Schoolalfabet (a')
A: afmartelen: werkwoord waarin leerkrachten genoegen vinden.
B: buizen: alledaags verschijnsel op school.
C: crisis: iets waar punten onder lijden.
dommeriken: zijn er in overvloed op school.
E: erg: omschrijving van een les.
F: film: hoe meer hoe liever. (algemeen slaapuurtje)
G: geeuwen: zeer populair, vooral op maandag.
H: herexamen: meest voorkomende vakantiebezigheid.
I: internaat: verslechterde versie van een gevangenis.
J: jammer: eerste uitspraak bij het zien van het rapport.
K: krijt: UFO dat door de klas vliegt.
L: leraressen: oorzaak van verstrooidheid bij leraars.

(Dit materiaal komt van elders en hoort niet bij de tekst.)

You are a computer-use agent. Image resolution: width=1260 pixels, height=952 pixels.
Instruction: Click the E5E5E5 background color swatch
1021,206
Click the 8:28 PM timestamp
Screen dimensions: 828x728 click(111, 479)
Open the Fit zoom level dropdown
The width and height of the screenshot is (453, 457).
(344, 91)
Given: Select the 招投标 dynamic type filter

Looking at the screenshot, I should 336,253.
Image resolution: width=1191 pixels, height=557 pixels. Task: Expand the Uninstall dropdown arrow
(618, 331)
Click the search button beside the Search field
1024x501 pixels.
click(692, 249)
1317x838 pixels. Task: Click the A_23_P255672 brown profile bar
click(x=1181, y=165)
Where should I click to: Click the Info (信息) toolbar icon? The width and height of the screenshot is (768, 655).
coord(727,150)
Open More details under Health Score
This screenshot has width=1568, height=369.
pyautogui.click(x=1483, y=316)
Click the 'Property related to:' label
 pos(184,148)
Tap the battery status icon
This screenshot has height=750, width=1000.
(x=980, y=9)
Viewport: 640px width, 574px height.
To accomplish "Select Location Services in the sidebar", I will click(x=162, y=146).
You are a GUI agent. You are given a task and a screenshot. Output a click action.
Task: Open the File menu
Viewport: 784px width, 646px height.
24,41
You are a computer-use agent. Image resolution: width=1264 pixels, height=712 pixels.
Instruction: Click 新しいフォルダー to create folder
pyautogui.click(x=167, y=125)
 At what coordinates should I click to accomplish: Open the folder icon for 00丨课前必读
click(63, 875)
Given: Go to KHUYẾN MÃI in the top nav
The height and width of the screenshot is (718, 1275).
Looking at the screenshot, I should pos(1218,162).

M: moppentappers: voelen zich hier goed.
N: nul: mooi rond bolletje op het rapport.
O: omkoperij: enige manier om niet te buizen.
P: prullenmand: verzamelplaats voor spiekbriefjes.
Q: quiz: ander woord voor overhoring.
R: rood: meest voorkomende kleur op toetsen en examens.
S: schooljaar: jaar waar geen einde aan komt.
T: tateren: leuke bezigheid tijdens de lessen.
U: uurwerk: krijgt enorm veel aandacht tijdens de les.
V: vakantie: zalige tijd die een eeuwigheid zou moeten duren.
W: weekend: uitgaan, slapen en slapen.
X: x-as, term uit de Engelse les ... of toch uit Frans?
Y: y-as, nog nooit van gehoord, ik zal weer eens in slaap zijn gevallen.
Z: zaag: iets wat vooraan in de klas staat en elke 50 min wordt vervangen.